Borák zufolge schlossen sich die Ostrauer Pfadfinder Ende 1943 der Widerstandsbewegung in der Region an. Das heißt, sie unterstützten nun Familien von verhafteten Widerstandskämpfern und besorgten Kleidung, Nahrungsmittel und Medikamente für Personen, die sich im Untergrund versteckten. Später wurden auch Kontakte zu Partisanen geknüpft, die in den nordmährischen Mittelgebirgen operierten.
Die tschechische Pfadfinderbewegung war 1914 entstanden und wurde während des Krieges aber von den Nationalsozialisten verboten.
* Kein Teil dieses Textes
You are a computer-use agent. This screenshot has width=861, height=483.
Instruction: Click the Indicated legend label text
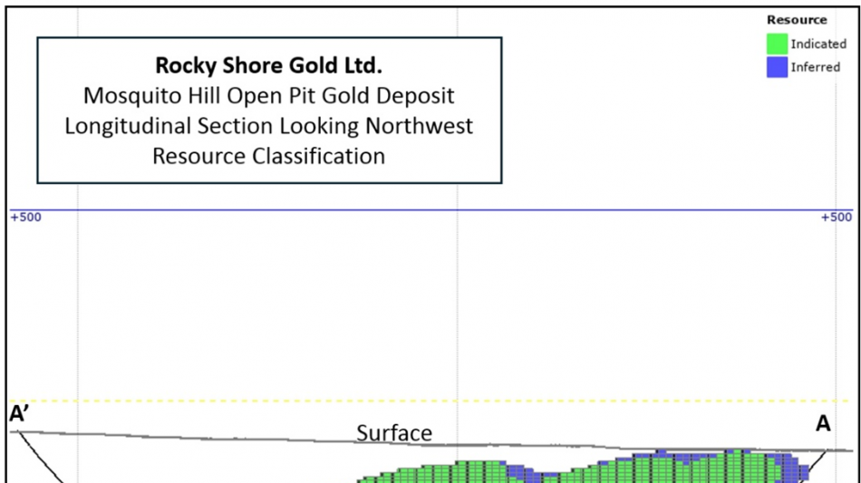pyautogui.click(x=818, y=43)
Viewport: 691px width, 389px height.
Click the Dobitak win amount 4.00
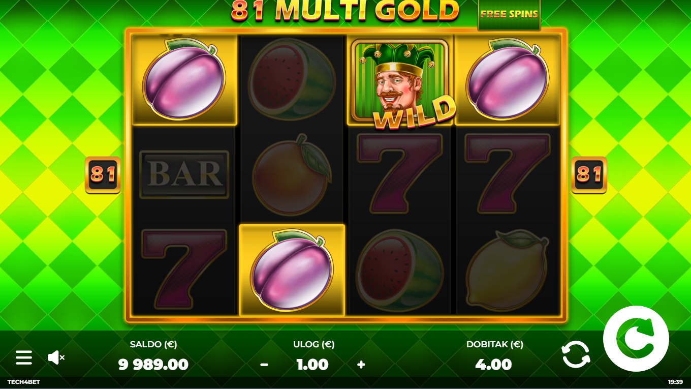pyautogui.click(x=493, y=365)
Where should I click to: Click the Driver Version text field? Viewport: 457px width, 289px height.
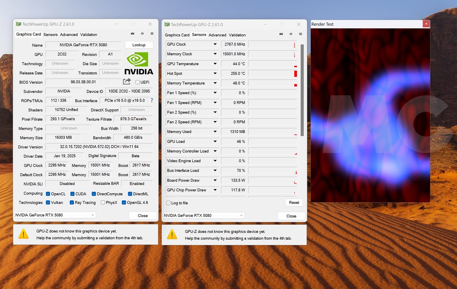(x=99, y=147)
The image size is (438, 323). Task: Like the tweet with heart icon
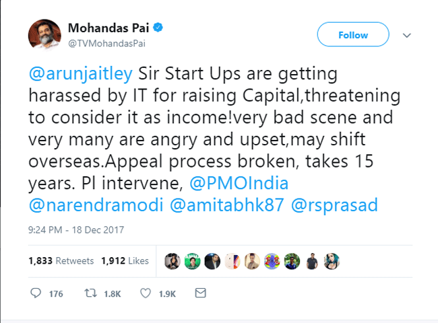tap(145, 293)
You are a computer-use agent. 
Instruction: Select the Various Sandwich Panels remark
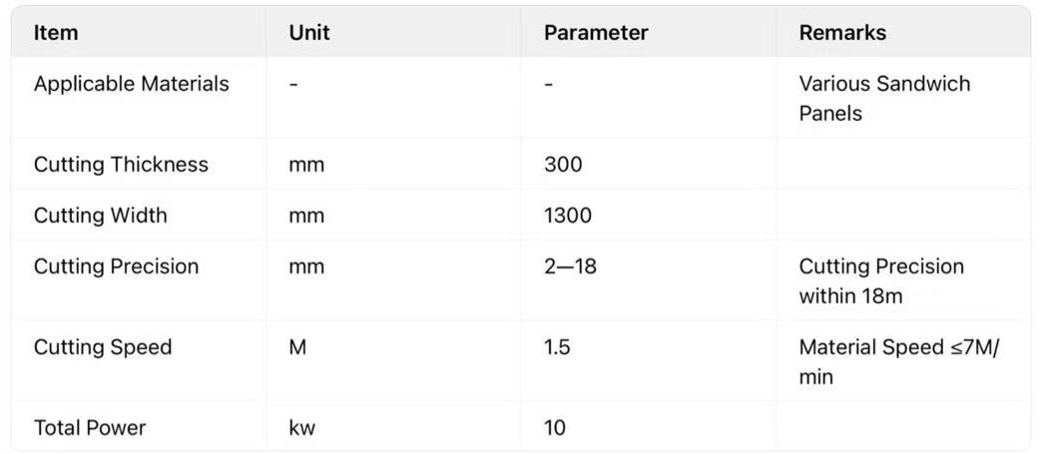point(884,98)
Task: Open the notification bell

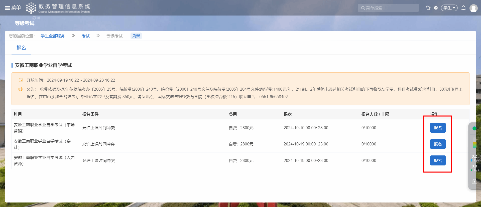Action: [x=463, y=8]
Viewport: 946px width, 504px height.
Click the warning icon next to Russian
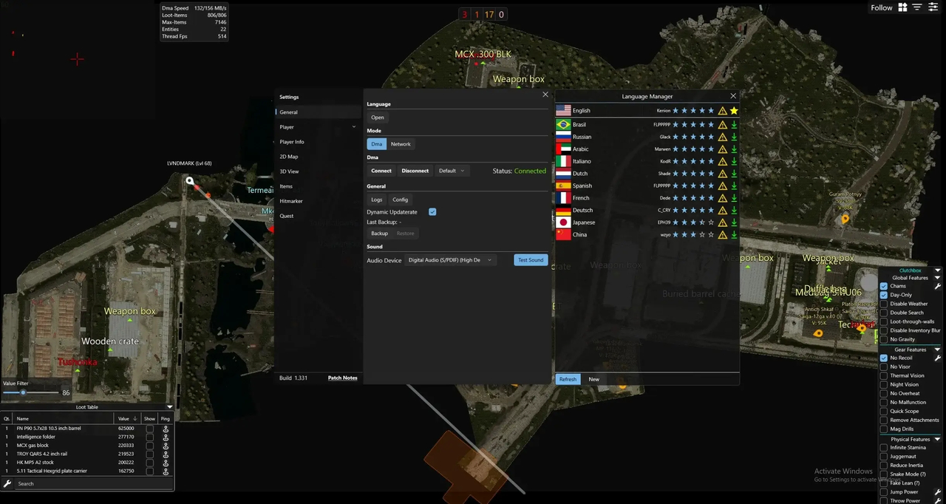tap(722, 137)
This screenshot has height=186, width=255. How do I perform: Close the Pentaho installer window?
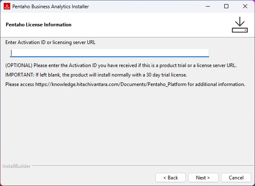(x=245, y=7)
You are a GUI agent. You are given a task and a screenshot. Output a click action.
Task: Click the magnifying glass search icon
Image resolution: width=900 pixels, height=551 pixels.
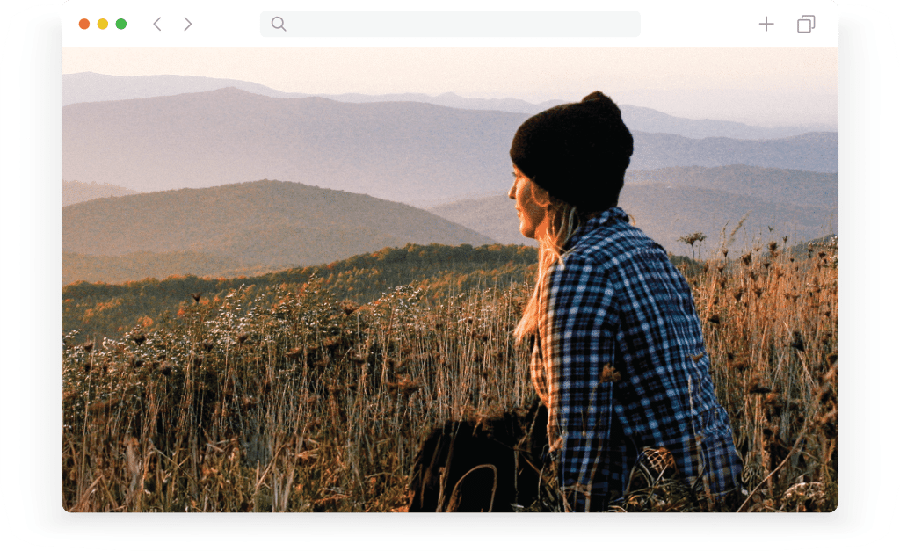coord(279,24)
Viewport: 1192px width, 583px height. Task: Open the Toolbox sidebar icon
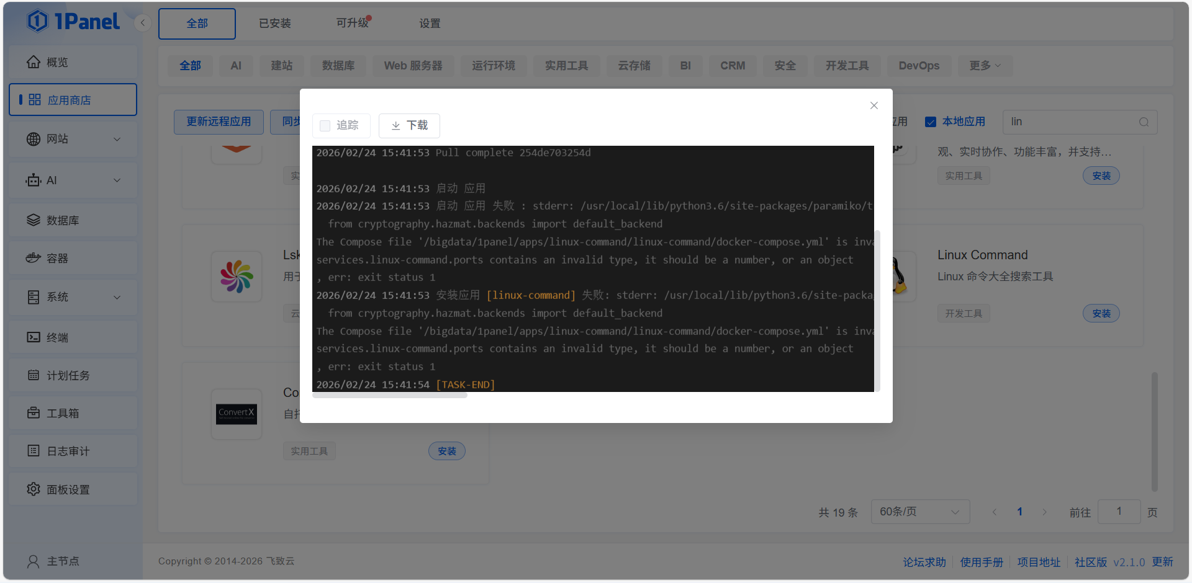[34, 413]
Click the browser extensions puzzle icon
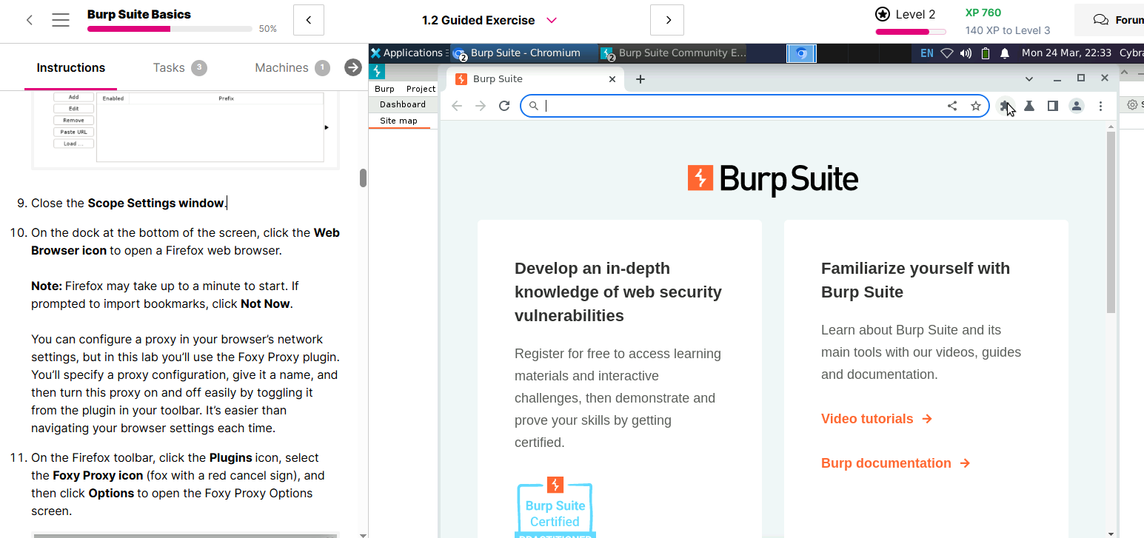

Vladimír Čermák umging das Verbot jedoch und richtete die Tätigkeit der Ostrauer Pfadfinder neu aus.„Er baute die illegale Gruppe in einer Weise auf, dass sie den Widerstandskampf hätte wirkungsvoll und koordiniert bis zum Kriegsende führen können. Der Schwerpunkt ihrer Tätigkeit lag in der Vorbereitung auf einen bewaffneten Aufstand in der Schlussphase des Krieges. Hierfür brauchte man Waffen. Die Ostrauer Pfadfinder versuchten daher, Kontakte zu anderen ähnlich orientierten Gruppen zu knüpfen. Gerade das aber wurde ihnen zum Verhängnis“, so Historiker Borák.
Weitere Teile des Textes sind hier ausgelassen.